Navegantes de lo absurdo, del espejismo sideral.
De
pronto, en medio del diluvio escuché una canción. Una canción que escribí hace
muchos años en el lugar en el que nací… donde llueve siempre. Y siempre, allí,
es siempre.
Quinientos doce días lloviendo sin parar,
Paseando entre las gotas
Empapándome los pies.
Esperando la inundación que me prometiste el otro día.
Paseando entre las gotas
Empapándome los pies.
Esperando la inundación que me prometiste el otro día.
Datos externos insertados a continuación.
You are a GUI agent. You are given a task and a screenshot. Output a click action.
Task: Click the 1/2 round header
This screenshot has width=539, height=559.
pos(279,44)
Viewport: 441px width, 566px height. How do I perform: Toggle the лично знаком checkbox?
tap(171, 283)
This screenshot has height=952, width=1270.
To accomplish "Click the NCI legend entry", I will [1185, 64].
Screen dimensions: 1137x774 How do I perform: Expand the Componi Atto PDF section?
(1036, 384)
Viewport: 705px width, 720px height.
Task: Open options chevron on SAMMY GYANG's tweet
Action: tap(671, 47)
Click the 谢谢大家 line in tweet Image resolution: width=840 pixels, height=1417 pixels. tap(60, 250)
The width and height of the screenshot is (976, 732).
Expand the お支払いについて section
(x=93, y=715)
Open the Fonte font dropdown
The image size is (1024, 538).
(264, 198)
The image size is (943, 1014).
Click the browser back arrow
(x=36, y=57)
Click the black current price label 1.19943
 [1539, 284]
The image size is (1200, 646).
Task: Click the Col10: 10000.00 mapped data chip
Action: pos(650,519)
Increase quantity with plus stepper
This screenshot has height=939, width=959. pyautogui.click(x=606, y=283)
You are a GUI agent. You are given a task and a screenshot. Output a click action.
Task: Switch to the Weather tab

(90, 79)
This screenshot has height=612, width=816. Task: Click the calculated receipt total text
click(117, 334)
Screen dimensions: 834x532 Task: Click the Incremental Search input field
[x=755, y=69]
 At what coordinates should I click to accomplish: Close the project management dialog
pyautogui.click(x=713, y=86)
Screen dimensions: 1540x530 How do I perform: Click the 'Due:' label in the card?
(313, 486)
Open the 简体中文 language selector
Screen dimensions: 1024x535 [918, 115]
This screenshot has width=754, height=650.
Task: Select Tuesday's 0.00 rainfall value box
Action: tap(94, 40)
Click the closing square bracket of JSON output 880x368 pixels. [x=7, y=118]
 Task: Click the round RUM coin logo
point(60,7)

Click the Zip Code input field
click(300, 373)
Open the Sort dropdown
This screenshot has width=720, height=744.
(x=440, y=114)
Los paraguas se despliegan,
Cabezas bien cubiertas.
Casi me sacan un ojo,
Me queda otro para ver vomitar
A un viejo tuerto y sordo
Que se parece a mí cantidad.
Quinientos doce días lloviendo sin parar
Y así va
Así va
Cabezas bien cubiertas.
Casi me sacan un ojo,
Me queda otro para ver vomitar
A un viejo tuerto y sordo
Que se parece a mí cantidad.
Quinientos doce días lloviendo sin parar
Y así va
Así va
Tras la
canción, el Dios Standard de metal miró en mi dirección y suspiró. Creo que
también me sacó la lengua.
Lo que
más me gusta de la lluvia es el Sol que le sigue. Porque el Sol es nuestro. Y
cuando digo nuestro quiero decir de todos.